One dictionary defines function as: "What something is used for" with other meanings but generally pointing to performance. It is about what you 'do', about your participation - assuming that you will do it well, that you will succeed. With no or little sense of function there are often feelings of non-inclusion, one feels isolated. One useful reflection is the Lokavipatti Sutta: Anguttara 8.6 on what are commonly called the 'Eight Worldly Winds' where socially promoted function has us pursuing the: 'gain, fame, praise, pleasure' and avoiding their opposites. A simple song - The Winds of Change - presents a simple response: refuge. [refuge needs an article + cf. social media] The main point is to recognise that it is impossible to get only gain and never have loss.

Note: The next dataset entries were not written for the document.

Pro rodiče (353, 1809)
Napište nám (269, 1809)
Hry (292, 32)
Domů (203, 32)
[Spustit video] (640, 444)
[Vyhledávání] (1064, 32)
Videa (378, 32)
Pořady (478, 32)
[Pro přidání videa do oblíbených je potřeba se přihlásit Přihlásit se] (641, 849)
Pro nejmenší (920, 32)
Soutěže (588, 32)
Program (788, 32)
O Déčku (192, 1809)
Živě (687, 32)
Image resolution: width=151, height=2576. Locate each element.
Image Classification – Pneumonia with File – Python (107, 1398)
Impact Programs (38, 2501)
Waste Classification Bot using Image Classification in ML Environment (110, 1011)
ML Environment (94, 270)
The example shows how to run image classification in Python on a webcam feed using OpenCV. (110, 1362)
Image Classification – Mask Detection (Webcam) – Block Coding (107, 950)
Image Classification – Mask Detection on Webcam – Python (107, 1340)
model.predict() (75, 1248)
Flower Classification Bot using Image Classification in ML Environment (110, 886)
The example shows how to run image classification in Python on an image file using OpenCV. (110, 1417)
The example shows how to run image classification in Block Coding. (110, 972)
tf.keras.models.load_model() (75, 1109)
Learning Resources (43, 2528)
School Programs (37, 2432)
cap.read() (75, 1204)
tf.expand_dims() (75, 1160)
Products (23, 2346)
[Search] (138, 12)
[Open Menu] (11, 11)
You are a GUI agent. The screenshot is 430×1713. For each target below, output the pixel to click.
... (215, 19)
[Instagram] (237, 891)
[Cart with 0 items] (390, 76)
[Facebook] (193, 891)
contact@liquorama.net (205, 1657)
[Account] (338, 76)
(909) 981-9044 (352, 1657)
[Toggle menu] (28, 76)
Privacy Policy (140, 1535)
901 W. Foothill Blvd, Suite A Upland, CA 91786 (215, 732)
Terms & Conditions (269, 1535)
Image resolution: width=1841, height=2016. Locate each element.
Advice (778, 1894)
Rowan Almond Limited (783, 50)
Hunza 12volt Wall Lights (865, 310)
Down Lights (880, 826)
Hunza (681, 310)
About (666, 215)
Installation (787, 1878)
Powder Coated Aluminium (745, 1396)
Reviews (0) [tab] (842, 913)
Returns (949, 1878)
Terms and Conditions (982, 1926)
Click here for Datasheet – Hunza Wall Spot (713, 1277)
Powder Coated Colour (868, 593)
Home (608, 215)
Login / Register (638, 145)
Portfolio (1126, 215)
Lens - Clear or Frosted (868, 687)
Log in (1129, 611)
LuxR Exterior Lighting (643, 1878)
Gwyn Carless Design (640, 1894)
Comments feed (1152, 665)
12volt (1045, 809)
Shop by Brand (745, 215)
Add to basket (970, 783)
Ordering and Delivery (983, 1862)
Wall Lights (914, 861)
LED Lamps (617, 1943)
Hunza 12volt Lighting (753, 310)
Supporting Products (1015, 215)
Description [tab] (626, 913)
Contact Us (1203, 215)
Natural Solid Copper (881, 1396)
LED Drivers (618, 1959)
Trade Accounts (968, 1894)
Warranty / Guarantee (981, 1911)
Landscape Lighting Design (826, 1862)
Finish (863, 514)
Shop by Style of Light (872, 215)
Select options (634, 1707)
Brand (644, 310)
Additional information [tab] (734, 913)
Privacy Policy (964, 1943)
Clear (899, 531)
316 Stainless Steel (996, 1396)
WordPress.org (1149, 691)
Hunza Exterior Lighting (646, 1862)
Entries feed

Some thoughts on resolution.
You can't function how you can't - you can't be what you aren't - but you can make effort (work) with what you've got. Things can and will change but!! it (life, the world, me) has base limitations. There has to be an underlying acceptance - to fully recognise that you are what you are... it can/will change... but, right now, you are like 'this'. You can be at peace with that. You can. A common quote is that: "you need to love your self". Quite true but to recognise the difference between liking and loving. The first accords with preference, desire - along with comparison, performance, function, etc. - where the second, love, is not judgemental. Love is not relative - it is accepting, embracing; not isolated. Isolation is always relative - this (me), being separate from other. (repeated for emphasis)
The base problem is the creation of a self (ego?) - this me thing - with which we compare and evaluate our relationships and functionality. And it is created, it is conditioned, programmed over time through a very complex process (mother, father, culture, media, etc.). This self-that-I-perceive is relative and contextually dependent. Advertising, the media, the world-out-there tells me that I should be... 'body image, success, media presence, happy, gender appropriate, socially conforming, etc.' (list from chatGPT) but attempts to permanently establish this ideal, solid and universally approved 'me' are doomed. Sorry about that :)- Sometimes we get it 'right' sometimes we don't. Some days it is sunny, some days it rains. Accepting that as truth we can be at peace with it, be at peace with this moment.
Underlying all this is our curious ability to know, to be able to witness, to observe the flow of the mind. This observation allows inquiry which leads to understanding, to wisdom. This ability can be trained and it is the key to unlocking the chains of our habits, our fears, our anger, our compulsions, our addictions. If we never recognise that we are bound, enslaved, there is never a move to explore - and it is our exploration that leads to discovery, to release.